• DATA UNDER STUDY:
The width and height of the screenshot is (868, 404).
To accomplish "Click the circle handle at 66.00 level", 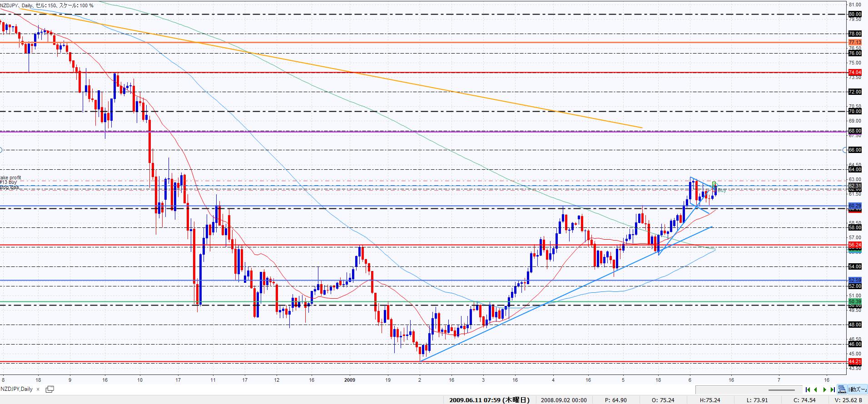I will (845, 150).
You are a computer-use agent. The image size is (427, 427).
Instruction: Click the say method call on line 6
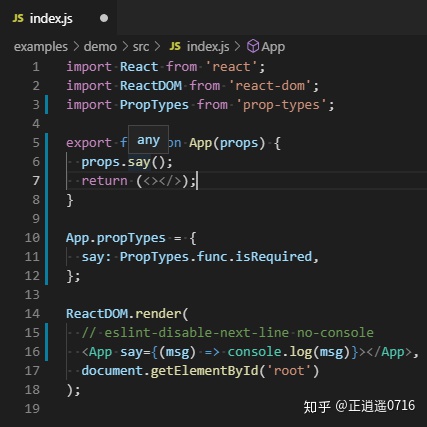(139, 162)
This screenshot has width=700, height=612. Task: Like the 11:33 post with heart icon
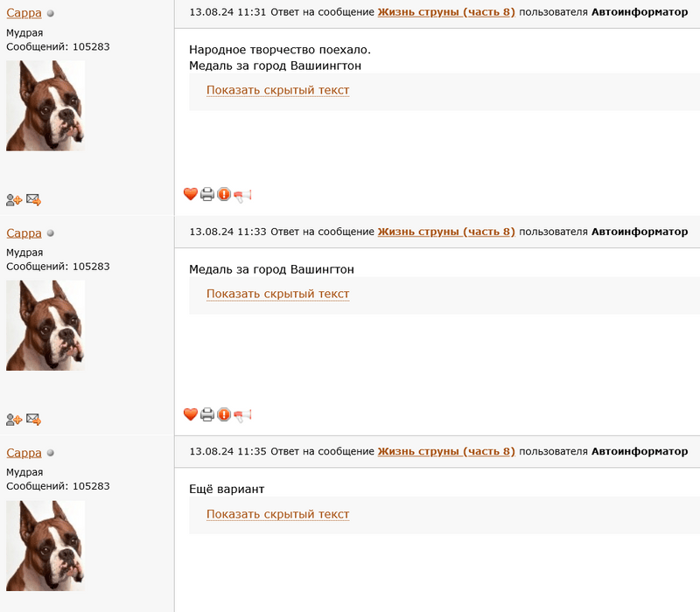[190, 414]
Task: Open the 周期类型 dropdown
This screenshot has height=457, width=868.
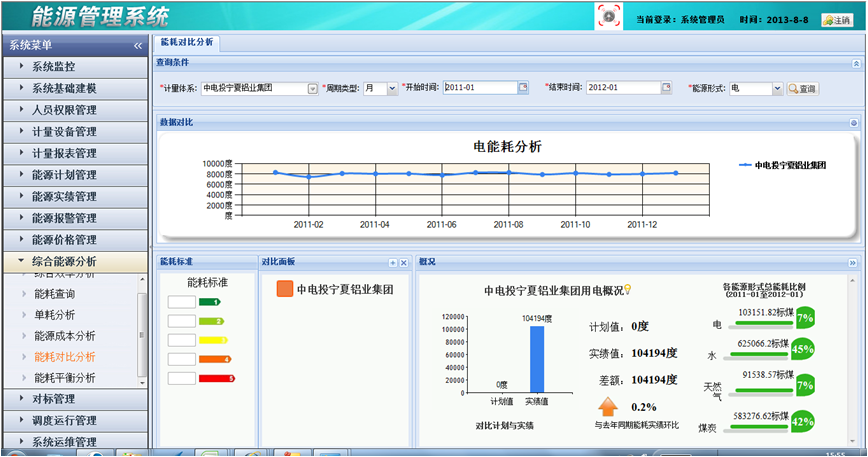Action: pyautogui.click(x=392, y=88)
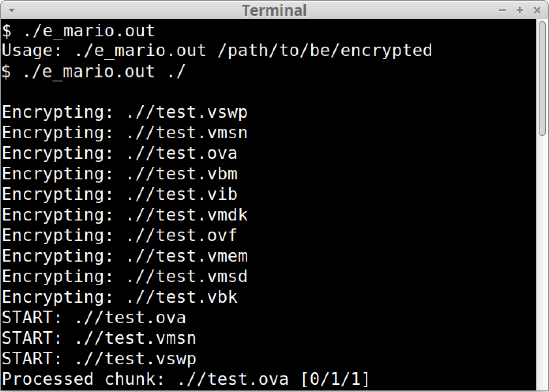Click the Usage instruction line
Image resolution: width=549 pixels, height=392 pixels.
217,51
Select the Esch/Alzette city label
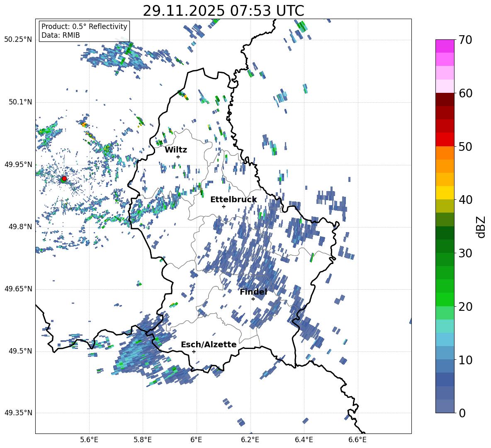The width and height of the screenshot is (491, 448). tap(209, 344)
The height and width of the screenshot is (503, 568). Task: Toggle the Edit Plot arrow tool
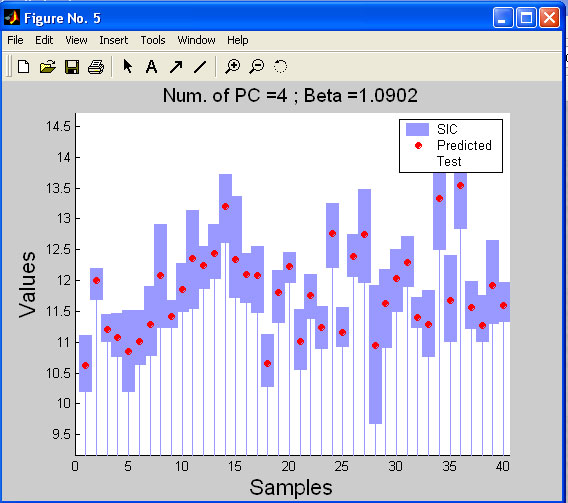point(128,66)
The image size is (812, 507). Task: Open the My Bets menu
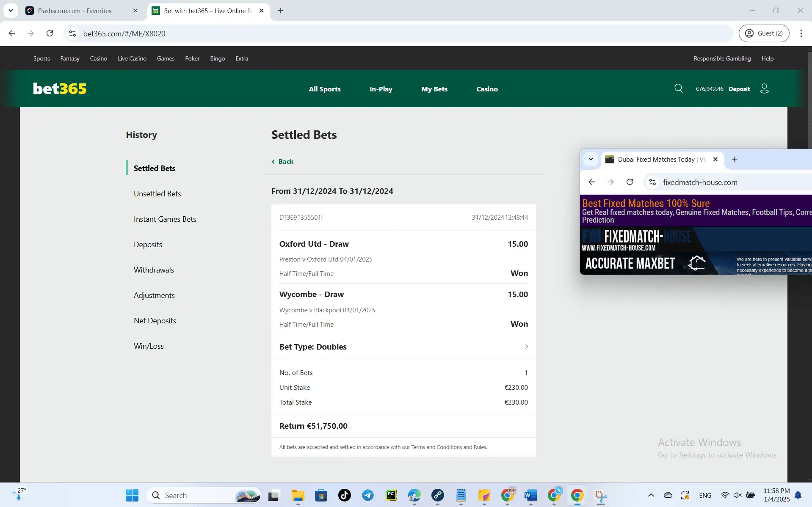[434, 89]
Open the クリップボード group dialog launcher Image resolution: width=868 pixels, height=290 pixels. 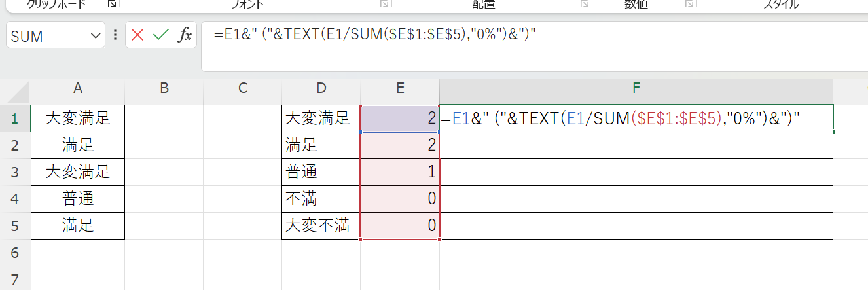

• HOW TO COMPLETE THIS TASK: What is needed is an exact copy of the lines from the one containing "You are a computer-use" through the last line of the records, with every picture left out.

• ANSWER FOR THE TASK:
You are a computer-use agent. The image size is (427, 427).
Instruction: Click the say method call on line 6
(139, 162)
This screenshot has width=700, height=612. Task: Like the 11:33 post with heart icon
[190, 414]
Task: Open the 周期类型 dropdown
This screenshot has height=457, width=868.
Action: pyautogui.click(x=392, y=88)
Click the Usage instruction line
Image resolution: width=549 pixels, height=392 pixels.
217,51
Select the Esch/Alzette city label
The width and height of the screenshot is (491, 448). tap(209, 344)
The height and width of the screenshot is (503, 568). Task: Toggle the Edit Plot arrow tool
point(128,66)
The image size is (812, 507). Task: Open the My Bets menu
[434, 89]
Open the クリップボード group dialog launcher Image resolution: width=868 pixels, height=290 pixels. 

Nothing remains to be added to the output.